I saw Man of Steel last week — the latest retelling of the Superman story — and I was thrilled to see that now, finally, an effort has been made to make better sense of Superman's X-ray vision.
Surgeons have been performing cataract operations on the blind for centuries now and there is a large and ancient literature exploring the work. But what has not very often been discussed is the fact that removing cataracts does not typically have the effect of, as it were, pulling aside a a curtain and revealing, in one fell swoop, a coherent visible world. Visual information to someone who is unfamiliar with it can be confusing and, in fact, blinding.
Case studies describe patients who refuse to use vision to perform delicate or difficult tasks that they have long since mastered relying on senses other than sight. Such patients will shut their eyes to make their way across an intersection, or turn off the bathroom light so that they can shave. As Oliver Sacks, Richard Gregory and others have also documented, acquiring sight at a late age can be a demoralizing and unpleasant gift.

**Activity:**
Quote the passage on Superman's X-ray vision and sight after cataract removal in full, word for word. The lines that come next are drawn from a separate source.

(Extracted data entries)
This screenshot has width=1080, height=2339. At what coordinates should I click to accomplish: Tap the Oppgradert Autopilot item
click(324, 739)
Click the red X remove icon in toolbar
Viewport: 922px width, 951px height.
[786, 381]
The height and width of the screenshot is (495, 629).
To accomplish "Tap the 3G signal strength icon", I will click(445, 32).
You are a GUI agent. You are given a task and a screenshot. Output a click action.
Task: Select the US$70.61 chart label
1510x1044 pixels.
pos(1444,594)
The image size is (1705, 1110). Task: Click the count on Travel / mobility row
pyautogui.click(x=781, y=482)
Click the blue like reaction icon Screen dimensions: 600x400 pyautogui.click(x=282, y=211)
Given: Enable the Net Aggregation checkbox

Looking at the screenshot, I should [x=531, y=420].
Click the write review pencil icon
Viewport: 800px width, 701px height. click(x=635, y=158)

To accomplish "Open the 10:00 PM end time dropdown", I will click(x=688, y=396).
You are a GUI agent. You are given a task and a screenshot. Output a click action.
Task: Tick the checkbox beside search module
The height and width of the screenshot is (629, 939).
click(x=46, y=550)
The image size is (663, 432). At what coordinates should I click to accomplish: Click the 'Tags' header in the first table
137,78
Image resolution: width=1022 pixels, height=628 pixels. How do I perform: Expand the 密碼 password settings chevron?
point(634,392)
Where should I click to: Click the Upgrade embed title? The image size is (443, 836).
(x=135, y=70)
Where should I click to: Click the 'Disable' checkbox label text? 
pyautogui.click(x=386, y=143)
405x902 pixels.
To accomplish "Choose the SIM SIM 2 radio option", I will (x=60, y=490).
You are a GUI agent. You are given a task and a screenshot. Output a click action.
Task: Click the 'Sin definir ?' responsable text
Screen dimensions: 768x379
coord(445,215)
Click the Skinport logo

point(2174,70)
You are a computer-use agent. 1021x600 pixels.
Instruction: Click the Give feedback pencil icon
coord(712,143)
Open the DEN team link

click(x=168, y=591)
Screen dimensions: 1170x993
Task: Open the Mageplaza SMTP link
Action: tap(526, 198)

**Written reply:**
I saw Man of Steel last week — the latest retelling of the Superman story — and I was thrilled to see that now, finally, an effort has been made to make better sense of Superman's X-ray vision.
Surgeons have been performing cataract operations on the blind for centuries now and there is a large and ancient literature exploring the work. But what has not very often been discussed is the fact that removing cataracts does not typically have the effect of, as it were, pulling aside a a curtain and revealing, in one fell swoop, a coherent visible world. Visual information to someone who is unfamiliar with it can be confusing and, in fact, blinding.
Case studies describe patients who refuse to use vision to perform delicate or difficult tasks that they have long since mastered relying on senses other than sight. Such patients will shut their eyes to make their way across an intersection, or turn off the bathroom light so that they can shave. As Oliver Sacks, Richard Gregory and others have also documented, acquiring sight at a late age can be a demoralizing and unpleasant gift.